Defending the United States from cyber attacks requires highly trained specialists who can design secure computing systems, write secure computer code and create tools to protect, detect and recover from malicious acts, Walker says.

The United States has a serious cyber workforce shortage, with only 1,000 skilled specialists in the field when the nation needs as many as 30,000, according to James Gosler, founding director of the CIA’s Clandestine Information Technology Office.

Cybersecurity is a top priority of the Senate Committee on Homeland Security and Governmental Affairs, which U.S. Sen.
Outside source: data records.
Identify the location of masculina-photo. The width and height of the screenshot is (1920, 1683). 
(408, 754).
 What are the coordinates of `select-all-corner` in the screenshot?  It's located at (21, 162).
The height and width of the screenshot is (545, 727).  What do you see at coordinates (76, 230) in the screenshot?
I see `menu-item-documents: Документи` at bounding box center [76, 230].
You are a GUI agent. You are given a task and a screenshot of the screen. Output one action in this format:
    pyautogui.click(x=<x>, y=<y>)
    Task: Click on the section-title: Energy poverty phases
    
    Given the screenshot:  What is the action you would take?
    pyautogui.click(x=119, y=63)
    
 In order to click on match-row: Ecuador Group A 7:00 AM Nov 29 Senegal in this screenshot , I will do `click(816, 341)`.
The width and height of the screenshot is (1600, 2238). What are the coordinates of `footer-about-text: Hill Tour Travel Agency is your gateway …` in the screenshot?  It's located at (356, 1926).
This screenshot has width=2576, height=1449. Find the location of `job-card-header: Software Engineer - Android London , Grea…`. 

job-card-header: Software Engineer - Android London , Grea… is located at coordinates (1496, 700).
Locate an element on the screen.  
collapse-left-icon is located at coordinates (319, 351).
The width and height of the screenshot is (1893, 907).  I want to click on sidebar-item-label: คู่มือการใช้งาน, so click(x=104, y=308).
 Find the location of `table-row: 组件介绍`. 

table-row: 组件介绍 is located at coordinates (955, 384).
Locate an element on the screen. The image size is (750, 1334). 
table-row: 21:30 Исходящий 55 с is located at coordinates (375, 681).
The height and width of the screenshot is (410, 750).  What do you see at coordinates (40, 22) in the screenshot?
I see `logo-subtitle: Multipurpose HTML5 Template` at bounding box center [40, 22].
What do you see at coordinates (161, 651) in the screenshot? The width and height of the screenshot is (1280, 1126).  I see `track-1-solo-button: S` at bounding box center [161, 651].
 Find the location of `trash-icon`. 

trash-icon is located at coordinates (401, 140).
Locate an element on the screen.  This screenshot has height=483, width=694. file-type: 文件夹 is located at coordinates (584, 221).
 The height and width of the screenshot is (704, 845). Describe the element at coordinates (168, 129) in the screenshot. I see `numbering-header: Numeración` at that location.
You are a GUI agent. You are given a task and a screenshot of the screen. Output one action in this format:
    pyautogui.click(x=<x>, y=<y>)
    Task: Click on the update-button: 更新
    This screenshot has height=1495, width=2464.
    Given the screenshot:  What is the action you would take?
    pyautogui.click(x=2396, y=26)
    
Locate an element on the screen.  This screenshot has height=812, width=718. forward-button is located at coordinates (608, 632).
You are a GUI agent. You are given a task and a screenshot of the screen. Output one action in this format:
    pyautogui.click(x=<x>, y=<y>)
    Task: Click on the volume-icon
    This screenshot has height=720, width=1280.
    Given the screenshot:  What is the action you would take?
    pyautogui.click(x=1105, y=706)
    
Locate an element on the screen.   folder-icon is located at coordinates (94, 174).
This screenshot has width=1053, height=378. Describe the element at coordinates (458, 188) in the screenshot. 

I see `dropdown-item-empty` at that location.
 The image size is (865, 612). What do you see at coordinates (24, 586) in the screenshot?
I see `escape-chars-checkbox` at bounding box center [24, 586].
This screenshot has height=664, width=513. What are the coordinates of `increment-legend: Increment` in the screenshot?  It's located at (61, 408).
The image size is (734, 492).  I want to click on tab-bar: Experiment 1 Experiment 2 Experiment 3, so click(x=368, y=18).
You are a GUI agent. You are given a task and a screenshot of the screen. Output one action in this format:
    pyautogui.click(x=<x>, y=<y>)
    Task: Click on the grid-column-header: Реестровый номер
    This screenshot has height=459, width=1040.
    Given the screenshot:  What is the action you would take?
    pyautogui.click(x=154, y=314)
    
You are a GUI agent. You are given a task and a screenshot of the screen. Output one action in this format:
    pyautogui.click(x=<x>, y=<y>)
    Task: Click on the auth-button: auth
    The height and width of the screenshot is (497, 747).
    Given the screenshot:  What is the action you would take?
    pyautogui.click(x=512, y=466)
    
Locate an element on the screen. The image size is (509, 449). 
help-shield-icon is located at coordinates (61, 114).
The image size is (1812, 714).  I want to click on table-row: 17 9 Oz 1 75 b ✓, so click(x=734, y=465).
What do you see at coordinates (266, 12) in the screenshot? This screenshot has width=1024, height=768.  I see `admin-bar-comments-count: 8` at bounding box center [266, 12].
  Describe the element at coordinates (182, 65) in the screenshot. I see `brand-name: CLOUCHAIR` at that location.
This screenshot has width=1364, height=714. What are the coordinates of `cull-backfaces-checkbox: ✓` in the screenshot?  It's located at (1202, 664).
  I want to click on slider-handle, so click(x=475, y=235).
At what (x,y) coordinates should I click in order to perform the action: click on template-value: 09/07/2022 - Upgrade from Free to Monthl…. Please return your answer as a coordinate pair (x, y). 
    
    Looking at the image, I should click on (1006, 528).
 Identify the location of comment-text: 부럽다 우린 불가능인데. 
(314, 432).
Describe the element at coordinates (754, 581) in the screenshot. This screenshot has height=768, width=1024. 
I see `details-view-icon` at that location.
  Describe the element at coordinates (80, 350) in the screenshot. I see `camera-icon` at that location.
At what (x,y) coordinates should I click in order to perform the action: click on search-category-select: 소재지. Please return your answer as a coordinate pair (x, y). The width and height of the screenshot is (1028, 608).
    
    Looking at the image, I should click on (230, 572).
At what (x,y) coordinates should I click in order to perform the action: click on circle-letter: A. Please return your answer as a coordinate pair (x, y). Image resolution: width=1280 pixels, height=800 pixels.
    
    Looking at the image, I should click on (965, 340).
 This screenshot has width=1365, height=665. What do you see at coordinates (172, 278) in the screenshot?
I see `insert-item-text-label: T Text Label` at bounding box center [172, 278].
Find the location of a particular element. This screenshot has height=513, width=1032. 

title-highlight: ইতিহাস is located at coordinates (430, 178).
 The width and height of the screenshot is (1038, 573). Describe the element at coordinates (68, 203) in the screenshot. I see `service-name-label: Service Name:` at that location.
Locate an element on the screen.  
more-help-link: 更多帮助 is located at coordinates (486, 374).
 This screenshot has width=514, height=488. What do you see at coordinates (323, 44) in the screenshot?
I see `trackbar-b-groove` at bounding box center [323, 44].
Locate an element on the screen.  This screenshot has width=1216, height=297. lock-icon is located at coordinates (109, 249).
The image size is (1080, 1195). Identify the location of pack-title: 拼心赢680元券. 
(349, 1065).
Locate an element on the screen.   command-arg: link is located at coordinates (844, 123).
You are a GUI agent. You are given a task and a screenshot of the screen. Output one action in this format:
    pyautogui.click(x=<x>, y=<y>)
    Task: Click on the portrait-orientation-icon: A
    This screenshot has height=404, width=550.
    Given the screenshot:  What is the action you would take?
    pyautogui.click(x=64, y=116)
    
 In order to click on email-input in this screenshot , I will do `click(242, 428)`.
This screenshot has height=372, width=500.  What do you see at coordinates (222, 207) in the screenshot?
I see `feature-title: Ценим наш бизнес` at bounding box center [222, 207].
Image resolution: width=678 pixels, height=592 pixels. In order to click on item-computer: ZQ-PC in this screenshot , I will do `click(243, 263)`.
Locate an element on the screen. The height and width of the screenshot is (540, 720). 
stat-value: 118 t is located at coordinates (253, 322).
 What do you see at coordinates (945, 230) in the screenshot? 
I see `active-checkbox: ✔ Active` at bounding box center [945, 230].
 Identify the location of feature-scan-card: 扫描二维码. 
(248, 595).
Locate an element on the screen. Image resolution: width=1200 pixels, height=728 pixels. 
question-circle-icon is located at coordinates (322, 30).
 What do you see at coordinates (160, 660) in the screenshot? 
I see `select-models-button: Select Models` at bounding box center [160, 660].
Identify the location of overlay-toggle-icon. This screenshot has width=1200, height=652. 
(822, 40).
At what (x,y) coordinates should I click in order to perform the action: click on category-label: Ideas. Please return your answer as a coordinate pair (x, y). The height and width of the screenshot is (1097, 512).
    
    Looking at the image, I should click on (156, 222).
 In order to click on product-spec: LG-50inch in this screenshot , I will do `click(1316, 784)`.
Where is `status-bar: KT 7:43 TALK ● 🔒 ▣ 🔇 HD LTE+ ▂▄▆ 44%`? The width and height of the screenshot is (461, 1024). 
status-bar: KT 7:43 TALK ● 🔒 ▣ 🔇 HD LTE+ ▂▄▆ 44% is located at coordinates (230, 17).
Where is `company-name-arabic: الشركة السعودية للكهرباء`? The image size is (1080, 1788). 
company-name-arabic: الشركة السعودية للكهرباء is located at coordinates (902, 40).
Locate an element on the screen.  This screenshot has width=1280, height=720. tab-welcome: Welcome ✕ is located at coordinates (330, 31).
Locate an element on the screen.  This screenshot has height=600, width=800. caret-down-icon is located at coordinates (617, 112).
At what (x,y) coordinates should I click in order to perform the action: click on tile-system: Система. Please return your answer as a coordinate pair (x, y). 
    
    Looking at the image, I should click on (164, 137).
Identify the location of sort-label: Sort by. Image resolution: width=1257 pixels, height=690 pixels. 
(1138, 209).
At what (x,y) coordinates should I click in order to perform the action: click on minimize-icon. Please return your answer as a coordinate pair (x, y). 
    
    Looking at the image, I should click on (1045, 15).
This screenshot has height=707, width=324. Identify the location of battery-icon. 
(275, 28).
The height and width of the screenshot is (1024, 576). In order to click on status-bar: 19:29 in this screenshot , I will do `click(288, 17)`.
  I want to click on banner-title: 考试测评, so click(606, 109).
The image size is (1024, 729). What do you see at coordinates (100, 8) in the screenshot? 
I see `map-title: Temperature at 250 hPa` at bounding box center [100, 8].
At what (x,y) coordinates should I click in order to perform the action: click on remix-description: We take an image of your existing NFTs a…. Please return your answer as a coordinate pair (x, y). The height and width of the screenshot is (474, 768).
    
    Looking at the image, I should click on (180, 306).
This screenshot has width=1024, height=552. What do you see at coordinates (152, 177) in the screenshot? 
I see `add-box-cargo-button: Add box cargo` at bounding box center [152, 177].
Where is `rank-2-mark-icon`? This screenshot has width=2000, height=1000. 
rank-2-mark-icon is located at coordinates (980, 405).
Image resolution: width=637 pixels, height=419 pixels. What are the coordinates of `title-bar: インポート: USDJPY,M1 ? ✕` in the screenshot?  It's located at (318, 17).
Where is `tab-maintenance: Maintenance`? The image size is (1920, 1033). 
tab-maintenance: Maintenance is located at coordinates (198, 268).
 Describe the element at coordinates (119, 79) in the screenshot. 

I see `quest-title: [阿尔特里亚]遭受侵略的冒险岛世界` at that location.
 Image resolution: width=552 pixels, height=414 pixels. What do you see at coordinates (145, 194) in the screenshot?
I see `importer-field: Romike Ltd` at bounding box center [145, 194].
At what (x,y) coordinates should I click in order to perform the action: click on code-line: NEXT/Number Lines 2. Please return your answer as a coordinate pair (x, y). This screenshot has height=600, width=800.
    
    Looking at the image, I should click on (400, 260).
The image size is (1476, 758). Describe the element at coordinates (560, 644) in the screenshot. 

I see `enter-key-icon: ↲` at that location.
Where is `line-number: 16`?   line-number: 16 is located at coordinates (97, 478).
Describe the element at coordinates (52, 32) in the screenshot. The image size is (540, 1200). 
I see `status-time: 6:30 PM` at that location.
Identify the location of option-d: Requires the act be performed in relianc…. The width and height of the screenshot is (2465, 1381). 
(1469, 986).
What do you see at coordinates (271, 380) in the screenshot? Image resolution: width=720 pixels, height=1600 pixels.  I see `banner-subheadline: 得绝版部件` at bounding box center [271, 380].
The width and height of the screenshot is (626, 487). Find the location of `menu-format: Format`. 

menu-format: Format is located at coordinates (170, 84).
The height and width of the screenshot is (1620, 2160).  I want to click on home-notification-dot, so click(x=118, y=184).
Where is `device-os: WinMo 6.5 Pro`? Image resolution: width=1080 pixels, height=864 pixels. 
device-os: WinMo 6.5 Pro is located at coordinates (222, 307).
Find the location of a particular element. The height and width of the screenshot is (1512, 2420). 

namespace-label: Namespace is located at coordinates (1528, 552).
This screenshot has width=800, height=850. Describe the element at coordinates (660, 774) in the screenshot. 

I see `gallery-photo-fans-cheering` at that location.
Tom Carper, from Delaware, chairs.

“Now more than ever, we need the best and brightest students to help secure our nation’s cyberspace and to protect Americans,” Carper says. “I applaud the University of Delaware for its leadership in establishing this new initiative and for appointing Starnes Walker, a national expert, to direct it.”

Among his top goals for the initiative, Walker says, will be to develop problem-based and experiential learning programs and to develop cybersecurity activities in partnership with colleges and departments across campus and with corporations and government entities.